Eine Maßnahme, die dringend erforderlich war. „Inzwischen ist das Eschensterben so massiv, dass wir nicht weiter zögern konnten“, betont der Geislinger Revierförster Gottfried Schön. Die tödliche Pilzkrankheit befällt nicht nur die Triebe von Eschen, sondern zerstört auch ihre Wurzeln. „Die Wurzelfäule  sieht man dem Baum aber nicht an. Er kann von heute auf morgen umfallen“, warnt der Förster vor der akuten Gefahr für den Verkehr.

Und die lauert an der Steige zwischen Bahn und Bundesstraße überall. „Der Steilhang wird nicht bewirtschaftet. Deshalb kann sich dort Unkraut ansiedeln“, erläutert Schön. Eschen sind das Unkraut des Waldes. Da die Laubholzart sehr schnell wächst, leidet sie nicht so stark unter dem Verbiss durch Wild  wie Buchen oder Eichen. Entsprechend kahl sieht die Steige nach der groß angelegten „Säuberungsaktion“ aus.

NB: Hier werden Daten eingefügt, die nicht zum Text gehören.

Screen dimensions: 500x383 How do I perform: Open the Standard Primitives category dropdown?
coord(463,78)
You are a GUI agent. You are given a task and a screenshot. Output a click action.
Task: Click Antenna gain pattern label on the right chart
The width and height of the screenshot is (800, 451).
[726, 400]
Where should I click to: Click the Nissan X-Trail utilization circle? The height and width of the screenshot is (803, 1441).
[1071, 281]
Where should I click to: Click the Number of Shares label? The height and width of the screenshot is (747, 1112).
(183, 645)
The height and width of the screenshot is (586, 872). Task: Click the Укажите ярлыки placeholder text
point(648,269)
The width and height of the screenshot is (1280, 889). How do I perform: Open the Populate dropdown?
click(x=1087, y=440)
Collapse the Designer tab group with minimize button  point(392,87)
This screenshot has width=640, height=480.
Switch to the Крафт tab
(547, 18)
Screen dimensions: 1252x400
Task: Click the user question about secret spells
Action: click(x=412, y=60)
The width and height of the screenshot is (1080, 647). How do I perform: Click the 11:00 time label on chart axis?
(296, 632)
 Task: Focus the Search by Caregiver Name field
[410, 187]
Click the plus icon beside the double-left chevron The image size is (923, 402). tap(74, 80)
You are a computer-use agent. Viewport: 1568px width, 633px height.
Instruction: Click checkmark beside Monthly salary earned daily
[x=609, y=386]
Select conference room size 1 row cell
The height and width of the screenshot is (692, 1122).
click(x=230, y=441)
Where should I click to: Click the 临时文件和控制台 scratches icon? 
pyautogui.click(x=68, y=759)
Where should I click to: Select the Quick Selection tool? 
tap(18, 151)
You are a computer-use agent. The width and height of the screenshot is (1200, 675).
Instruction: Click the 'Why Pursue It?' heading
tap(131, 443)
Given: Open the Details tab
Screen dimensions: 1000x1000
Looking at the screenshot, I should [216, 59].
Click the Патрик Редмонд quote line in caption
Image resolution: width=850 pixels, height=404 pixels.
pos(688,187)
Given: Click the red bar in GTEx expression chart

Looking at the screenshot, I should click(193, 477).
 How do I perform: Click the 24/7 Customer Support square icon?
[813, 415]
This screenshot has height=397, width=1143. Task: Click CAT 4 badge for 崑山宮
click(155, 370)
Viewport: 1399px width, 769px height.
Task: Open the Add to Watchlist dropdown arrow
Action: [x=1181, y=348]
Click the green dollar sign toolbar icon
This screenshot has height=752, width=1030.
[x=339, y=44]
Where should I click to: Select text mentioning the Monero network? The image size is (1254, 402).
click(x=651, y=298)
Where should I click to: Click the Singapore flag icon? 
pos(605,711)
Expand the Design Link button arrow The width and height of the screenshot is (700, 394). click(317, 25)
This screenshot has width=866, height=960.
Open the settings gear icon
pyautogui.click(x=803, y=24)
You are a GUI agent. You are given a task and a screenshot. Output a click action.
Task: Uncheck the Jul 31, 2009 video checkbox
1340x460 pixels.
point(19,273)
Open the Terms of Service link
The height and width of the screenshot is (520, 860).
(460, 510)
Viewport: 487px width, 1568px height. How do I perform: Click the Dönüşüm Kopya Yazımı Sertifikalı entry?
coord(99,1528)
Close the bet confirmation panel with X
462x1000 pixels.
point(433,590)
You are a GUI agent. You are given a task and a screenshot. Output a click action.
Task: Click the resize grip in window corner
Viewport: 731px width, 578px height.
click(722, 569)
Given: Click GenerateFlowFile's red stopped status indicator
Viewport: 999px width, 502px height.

Allerdings nicht auf ganzer Strecke: Oberhalb der B 10 weisen einzelne Baum- und Strauchinseln daraufhin, dass die Fällmannschaften der Bahn nicht ganz fertig geworden sind. „Die werden  wohl nochmal anrücken müssen“, konstatiert der Förster und deutet damit schon die nächste Sperrung der Steige an. Wann die restlichen Bäume gefällt werden, steht noch nicht fest. „Bis April  sollte das aber spätestens erledigt sein“, erinnert Schön unter anderem an den Schutz der im Frühling brütenden Vögel.

Auch die Bahnstrecke bröckelt

Die erneute Sperrung wird wohl nicht die letzte sein. Neben dem Verkehr auf der B 10 muss auch der Zugverkehr gesichert werden. Wie ein Sprecher der Bahn am Dienstag auf Anfrage unserer Redaktion bestätigte, beginnt an den arkadeförmigen Bauwerken, die den Gleiskörper am Hang stützen, der Beton zu bröckeln. Diese Sanierung soll aber erst in drei bis vier Jahren in Angriff genommen werden. Ob das erneut unter Vollsperrung oder mit weniger Behinderungen erfolgen kann, weiß man bei der Bahn am Mittwoch noch nicht.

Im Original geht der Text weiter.